Ho letto con attenzione la lunga lettera che Mons. Antonio Corà dedica al tema del difficile rapporto con l'Islam (Le vie da percorrere per conoscere l'Islam, Giornale di Vicenza del 24 agosto). Ebbene: in tutte le quattro lunghe e fitte colonne dello scritto non ho trovato una sola volta il nome di Gesù.
Eppure è Lui la differenza irriducibile tra il Cristianesimo e l'Islam: Lui e solo Lui ciò che rende impossibile il "dialogo", in quanto è la Sua Divinità che i musulmani negano.
Tutto il resto, le differenza politiche, sociali, di costume, viene di conseguenza. La stessa mancanza di distinzione tra la sfera spirituale e quella poltica, che Mons. Corà addita come la differenza più rilevante tra le due religioni, ha origine dal mancato riconoscimento del Dio fatto Uomo, cioè dell'Incarnazione e delle conseguenti Paternità di Dio e Maternità verginale di Maria SS.ma.
Non si capisce perché un prelato debba occultare o velare questo che è il punto capitale di discrimine.
Ora, un Occidente che in gran parte ha perduto la fede nella natura teandrica di Cristo e certi uomini di Chiesa che, come questo scritto conferma, da tempo sembrano non esserne più certi (infatti sentiamo dai pulpiti citare "il Dio di Gesù Cristo" anzichè "Gesù Cristo vero Dio e vero Uomo" e assistiamo, ahimè, al "silenziamento" della transustanziazione come alcunché di "magico" e di inattuale), che titoli hanno per indicare "le vie da percorrere per conoscere l'Islam"?

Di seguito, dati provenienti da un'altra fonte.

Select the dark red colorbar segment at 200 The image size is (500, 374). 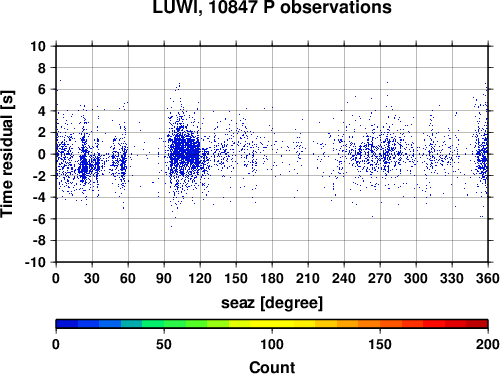[477, 324]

Tanto più che, quando il prelato si affanna a cercare "alcune linee della cosiddetta civiltà umana" sulle quali impostare un "serrato confronto" con i capi dell'Islam, non trova di meglio che indicare al primo punto di tali "principi e valori" nientepopodimeno che "la libertà di professare la Religione". Poichè il termine Religione è scritto con la maiuscola, si dovrebbe intendere con esso la religione cristiana, l'unica vera, ma il contesto smentisce ahimè questa interpretazione, anche perché se così fosse Mons. Corà non avrebbe dovuto scrivere "libertà" ma "obbligo".
Per oltre diciannove secoli Santa Madre Chiesa ha infatti costantemente insegnato l'obbligo dei singoli di professare la vera religione e l'obbligo per i governi di favorirla e proteggerla. E' sulla base di questa limpida dottrina che a Poitiers, a Lepanto, a Belgrado e a Vienna le armate cristiane respinsero l'invasione islamica dell'Europa, salvandone la civiltà.
Da quando invece la Chiesa si è messa a predicare la "libertà religiosa" abbiamo assistito all'invasione strisciante dei musulmani, senza più barriere psicologiche tra i fedeli, trasbordati inconsapevolmente all'ecumenismo relativista e irenista
Ma questo non dice niente a Mons. Corà, non gli ispira un salutare ripensamento: i "sacri principi" del Vaticano II non possono essere messi in discussione, nemmeno quando si tratta di salvare la nostra civiltà. Nè gli dice alcunchè l'ormai storica dichiarazione di un imam riportata nel '99 dal vescovo di Smirne Bernardini: "Con le vostre leggi democratiche vi invaderemo, con le nostre leggi religiose vi domineremo".
Infine, se alcune cose scritte da Mons. Corà sono giuste, egli dimentica evidentemente di far parte di una Chiesa il cui capo visibile, non più tardi di nove anni fa, baciò pubblicamente quel Corano in cui, come egli ricorda, vi è l'ordine di distruggere gli infedeli e il cui successore, attualmente in carica, solo un anno fa entrò scalzo in moschea accanto ai capi musulmani ... per pregare chi? Il Dio trinitario o "il Dio che ha nomi diversi ma è sempre lo stesso" come vuole la retorica modernista (ed ereticale) delle "tre grandi religioni monoteiste"? Il dubbio è lecito.
Non parlo del giudaismo, di cui Mons. Corà non fa parola. Però forse vale la pena di ricordare che secondo uno degli studiosi più seri (Mons. Théry) l'Islam non è che la trascrizione araba del giudaismo talmudico e da esso ha derivato gran parte della sua "teologia", il che rende queste due "religioni" assai più simili tra loro di quanto ciascuna di esse lo sia al cristianesimo. Tuttavia con una comunità ebraica così pronta a protestare financo per le formule delle preghiere il Monsignore deve aver pensato che non fosse il caso di esporsi.